The shares are held indirectly by OrbiMed Private Investments VIII, LP, with OrbiMed Capital GP VIII LLC and OrbiMed Advisors LLC in control positions. Post-transaction holdings reported in this filing are 2,671,721 shares, so the sale represents a very small fraction of the position.
The reporting persons expressly disclaim beneficial ownership of the securities beyond any pecuniary interest, and the filing clarifies that OrbiMed Advisors exercises investment and voting power through a management committee. This structure and the small size of the sale point to a routine portfolio management move with limited informational value.

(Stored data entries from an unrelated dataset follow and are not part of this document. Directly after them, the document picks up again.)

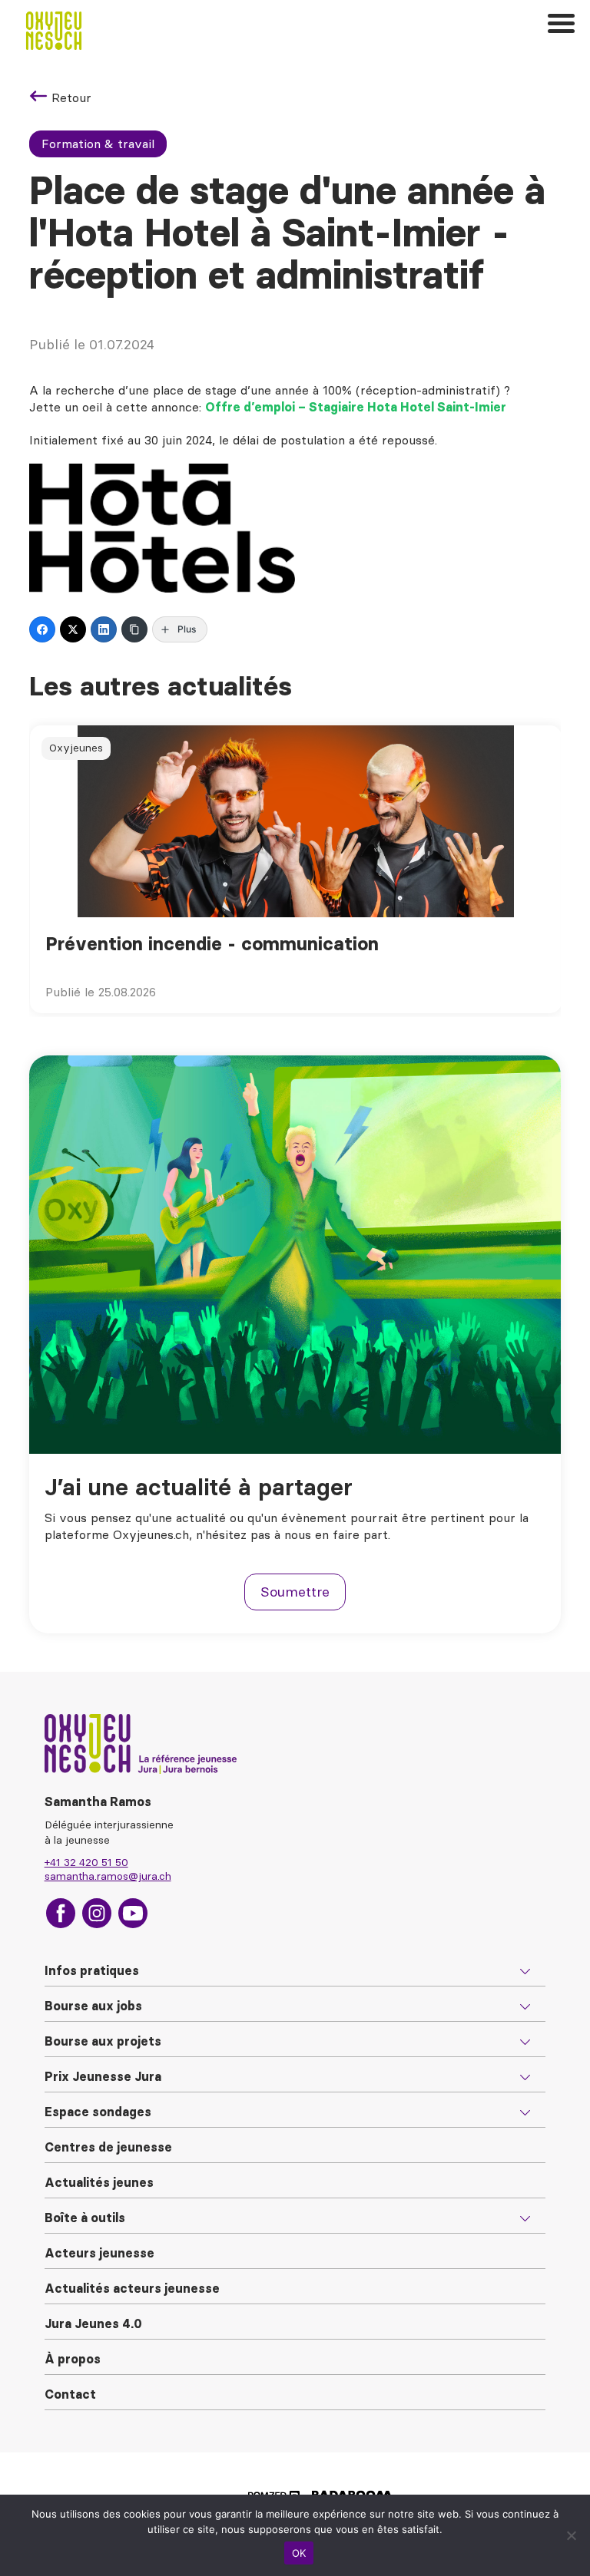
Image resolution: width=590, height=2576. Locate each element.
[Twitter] (73, 629)
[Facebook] (42, 629)
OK (299, 2553)
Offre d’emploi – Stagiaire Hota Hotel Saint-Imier (355, 406)
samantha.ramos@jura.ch (108, 1876)
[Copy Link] (134, 629)
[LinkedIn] (104, 629)
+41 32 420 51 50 (86, 1862)
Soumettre (295, 1591)
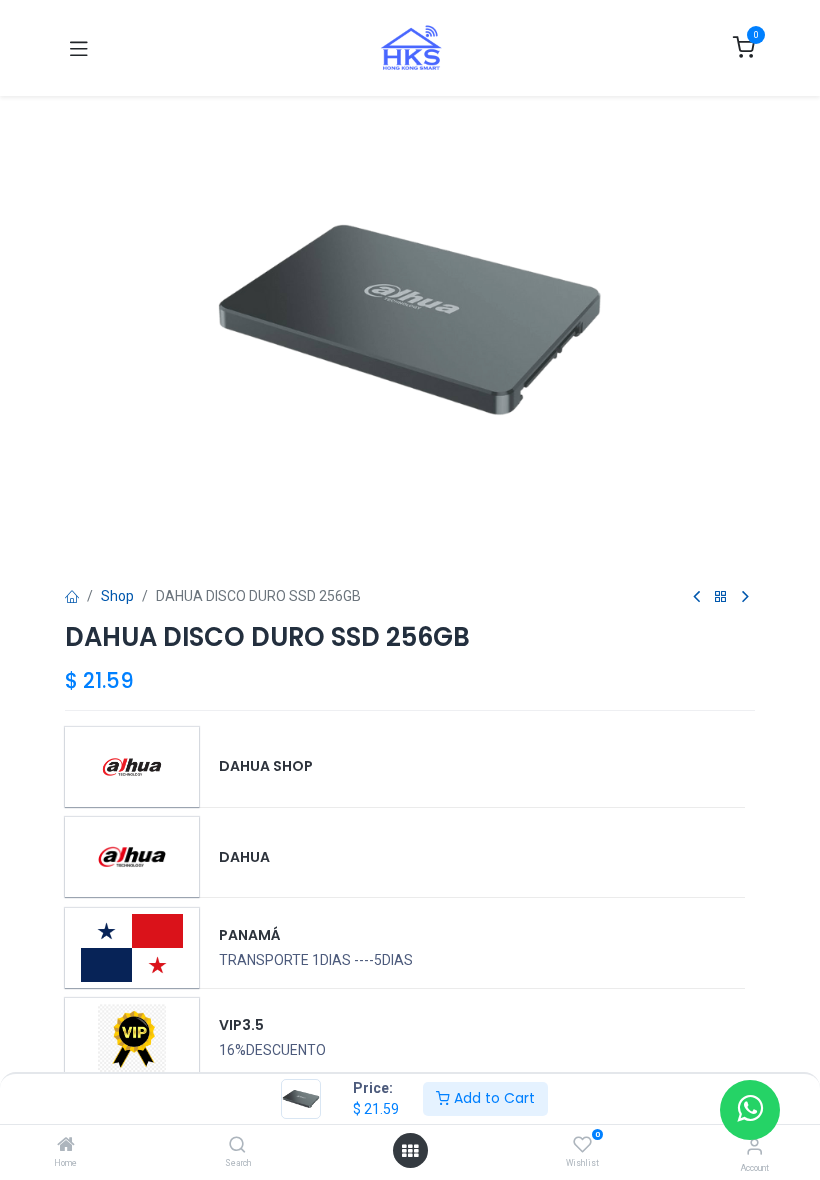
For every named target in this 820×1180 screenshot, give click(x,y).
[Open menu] (410, 1151)
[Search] (237, 1146)
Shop (117, 596)
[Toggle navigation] (79, 48)
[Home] (66, 1146)
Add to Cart (492, 1098)
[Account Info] (754, 1146)
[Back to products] (721, 597)
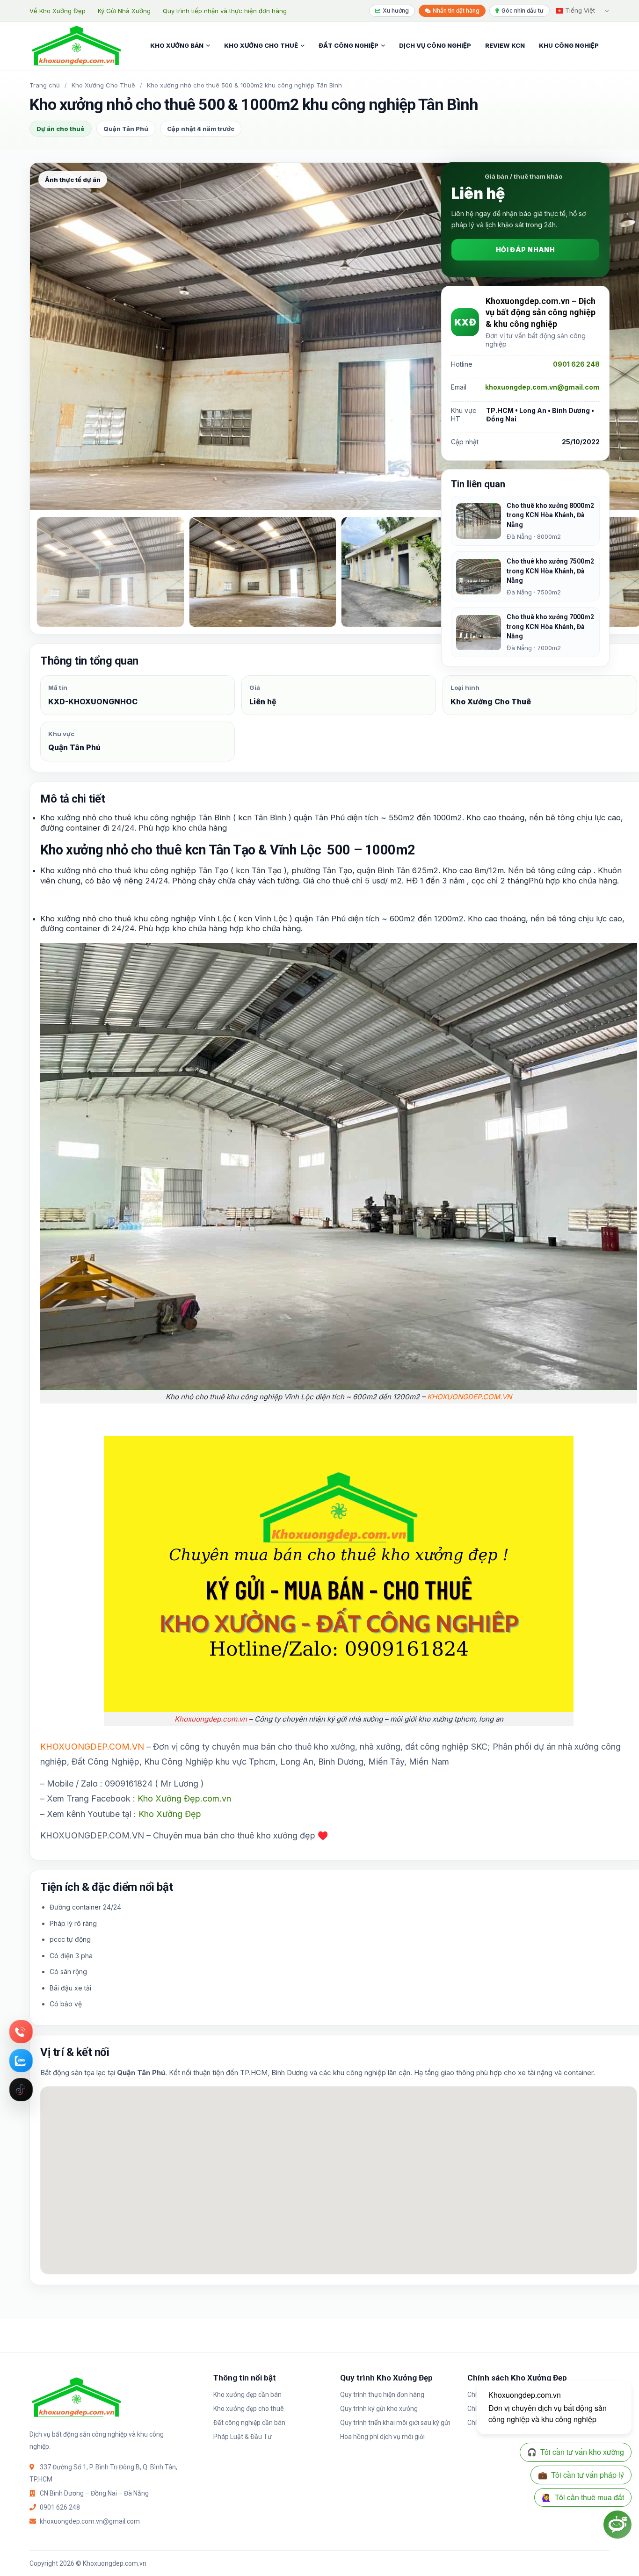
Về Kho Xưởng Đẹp (57, 10)
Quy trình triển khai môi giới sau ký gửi (395, 2422)
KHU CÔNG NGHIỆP (569, 45)
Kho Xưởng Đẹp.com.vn (184, 1798)
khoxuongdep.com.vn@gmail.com (542, 387)
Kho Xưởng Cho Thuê (103, 85)
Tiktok (21, 2089)
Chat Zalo (21, 2060)
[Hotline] (21, 2031)
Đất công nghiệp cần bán (249, 2422)
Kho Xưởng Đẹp (169, 1814)
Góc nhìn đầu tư (522, 10)
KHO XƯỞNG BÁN (176, 45)
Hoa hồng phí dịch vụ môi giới (382, 2436)
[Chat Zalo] (21, 2060)
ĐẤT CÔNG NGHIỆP (348, 45)
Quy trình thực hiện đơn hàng (382, 2394)
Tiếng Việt (579, 10)
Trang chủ (44, 85)
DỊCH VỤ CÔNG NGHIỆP (435, 45)
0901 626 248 (576, 365)
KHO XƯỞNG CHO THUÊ (261, 45)
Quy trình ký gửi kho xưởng (379, 2408)
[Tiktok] (21, 2089)
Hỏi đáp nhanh (525, 250)
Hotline (21, 2031)
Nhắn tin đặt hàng (456, 10)
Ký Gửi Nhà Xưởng (124, 10)
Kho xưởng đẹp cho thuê (248, 2408)
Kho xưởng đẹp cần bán (247, 2394)
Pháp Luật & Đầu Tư (242, 2436)
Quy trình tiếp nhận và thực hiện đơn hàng (225, 10)
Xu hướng (396, 10)
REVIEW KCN (505, 45)
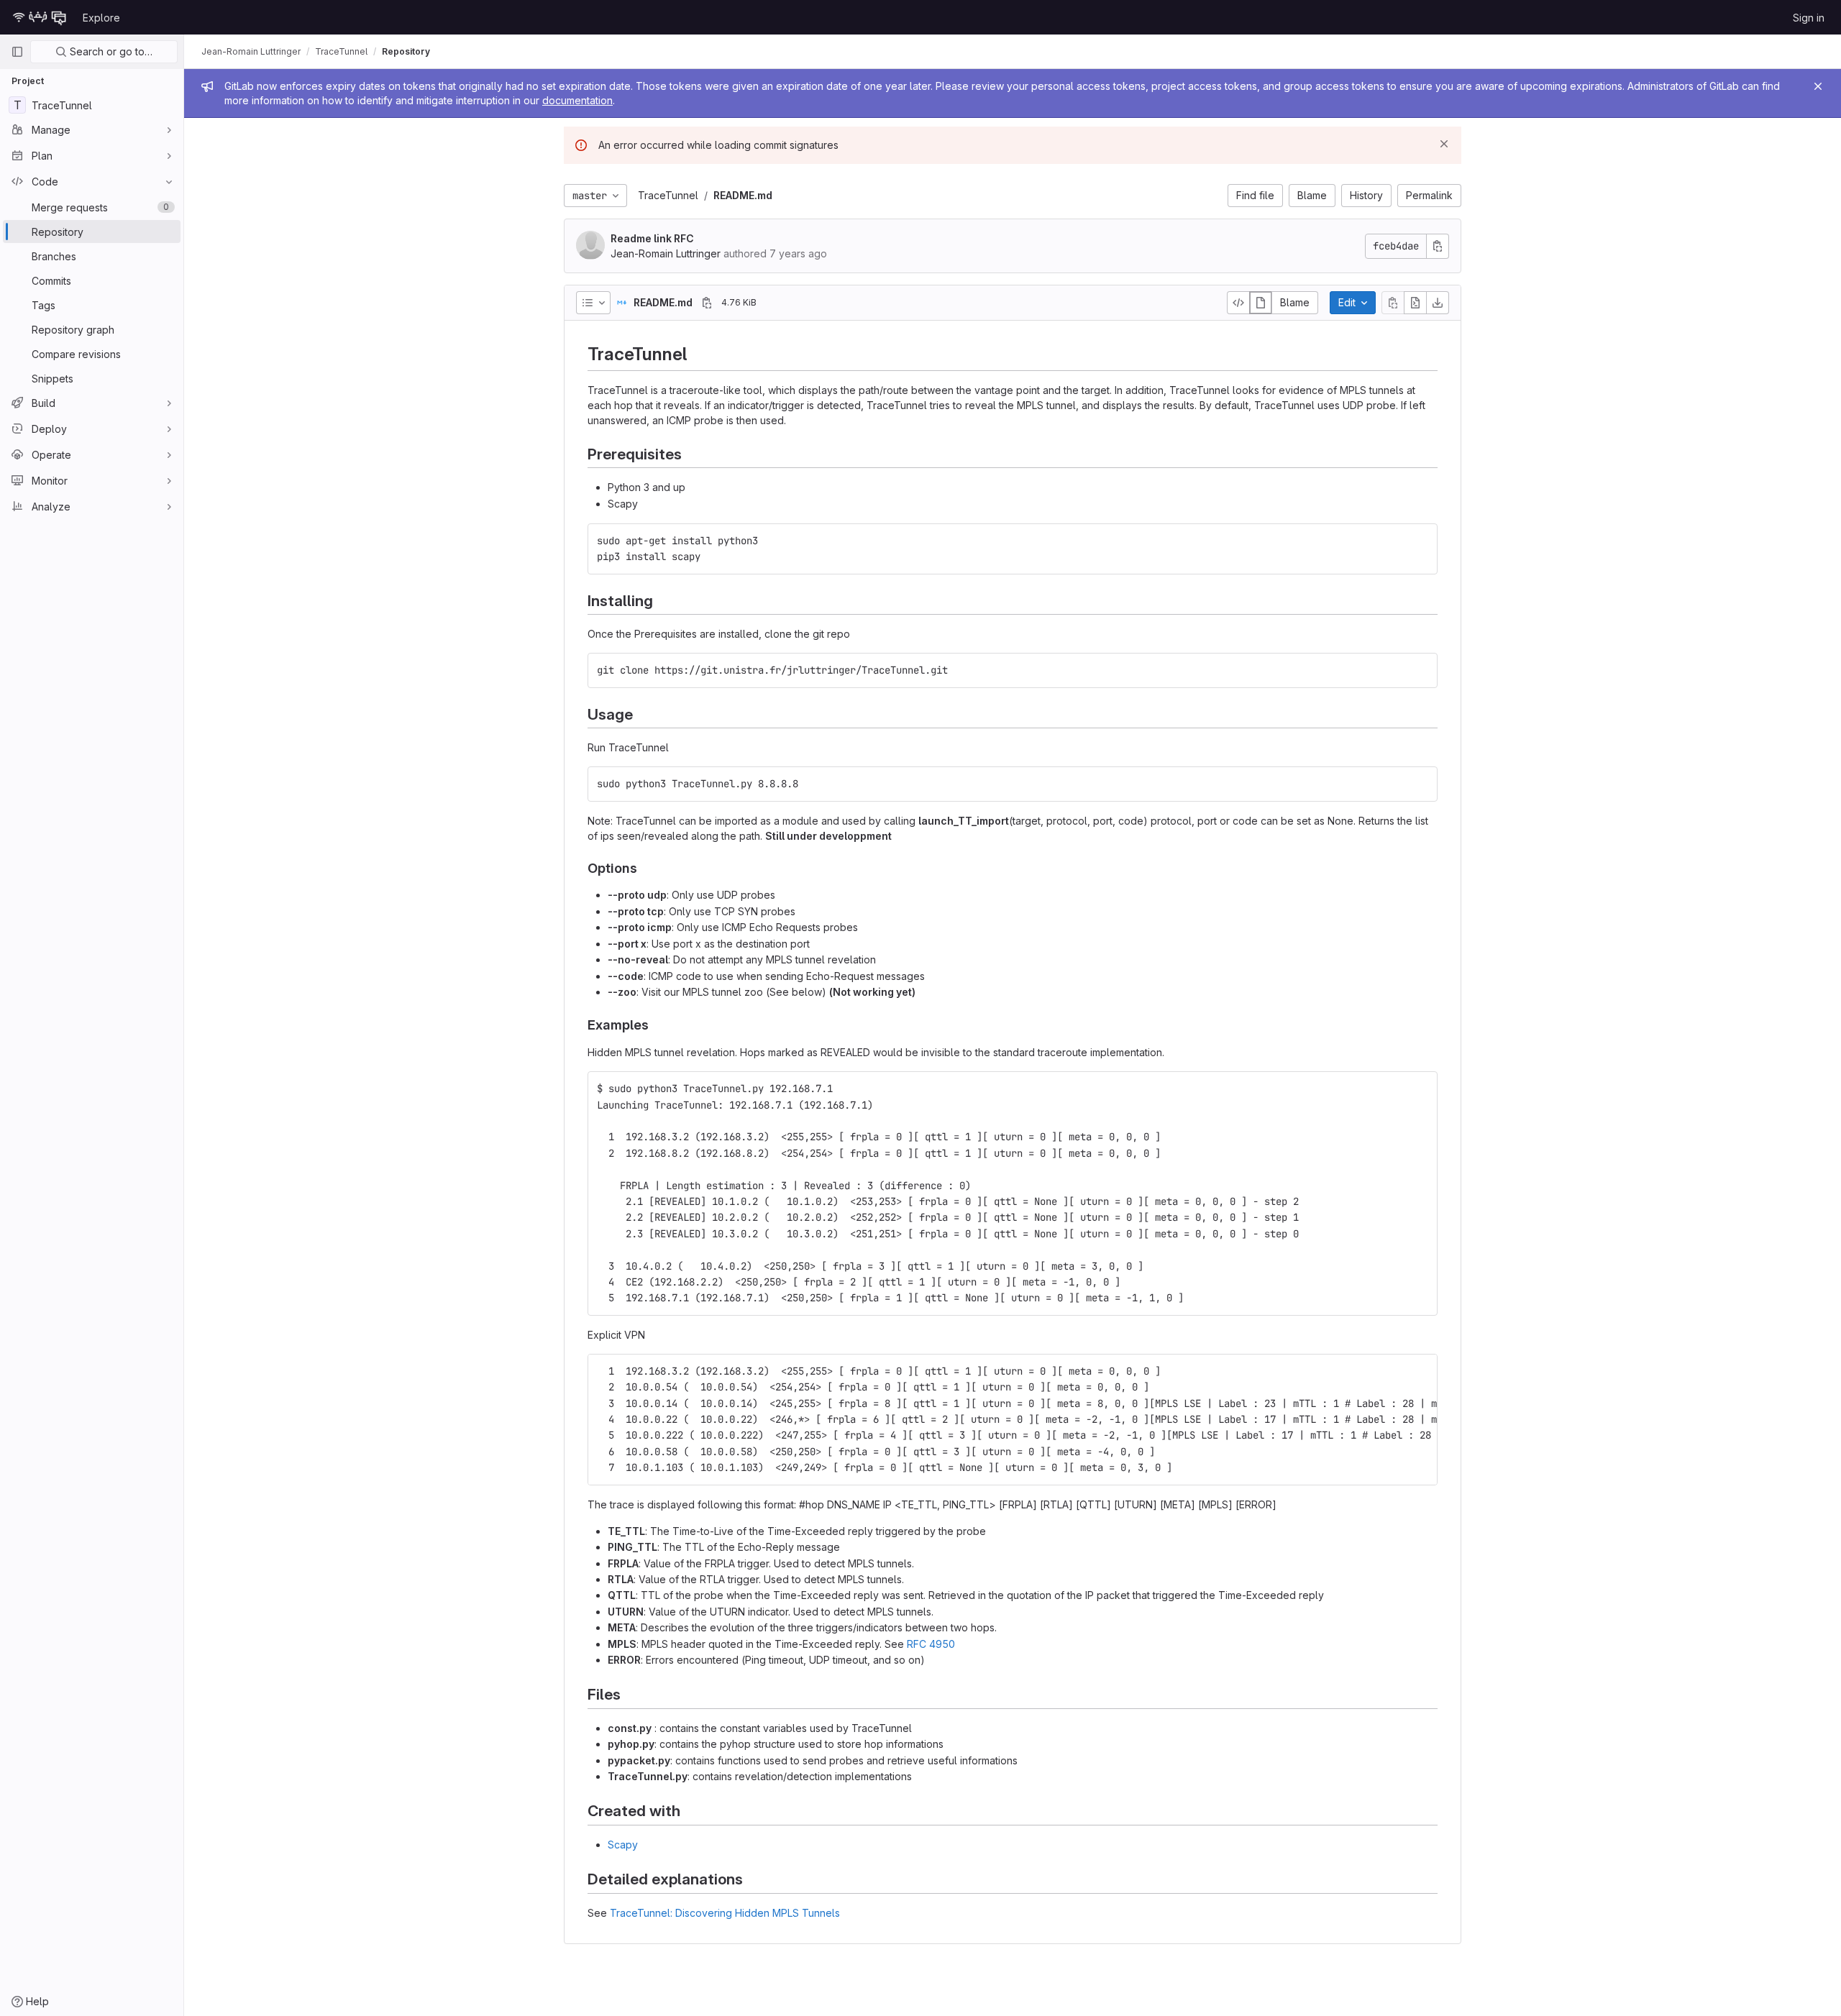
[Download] (1437, 302)
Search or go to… (109, 51)
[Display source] (1238, 302)
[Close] (1818, 86)
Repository (406, 51)
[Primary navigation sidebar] (17, 51)
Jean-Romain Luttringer (251, 51)
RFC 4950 (931, 1644)
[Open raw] (1415, 302)
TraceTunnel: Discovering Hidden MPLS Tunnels (725, 1913)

Insider Trade Summary 10b5-1
| Type | Security | Shares | Price | Value |
|---|---|---|---|---|
| Sale | Common Stock | 101 | $44.49 | $4K |
Footnotes (1)
- These securities were sold pursuant to a 10b5-1 plan. These securities are held of record by OrbiMed Private Investments VIII, LP ("OPI VIII"). OrbiMed Capital GP VIII LLC ("GP VIII") is the general partner of OPI VIII and OrbiMed Advisors LLC ("OrbiMed Advisors") is the managing member of GP VIII. By virtue of such relationships, GP VIII and OrbiMed Advisors may be deemed to have voting and investment power with respect to the shares held by OPI VIII and as a result may be deemed to have beneficial ownership of such shares. OrbiMed Advisors exercises investment and voting power through a management committee comprised of Carl L. Gordon, Sven H. Borho, and W. Carter Neild, each of whom disclaims beneficial ownership of the shares held by OPI VIII. This report on Form 4 is jointly filed by OrbiMed Advisors and GP VIII. Each of the Reporting Persons disclaims beneficial ownership of the securities reported herein for purposes of Rule 16a-1(a) under the Securities Exchange Act of 1934, as amended (the "Exchange Act"), except to the extent of its pecuniary interest therein, if any. The Reporting Persons have designated a representative, Peter A. Thompson, a member of OrbiMed Advisors, to serve on the Issuer's board of directors. This report shall not be deemed an admission that any such entity or person is a beneficial owner of such securities for purposes of Section 16 of the Exchange Act, or for any other purpose.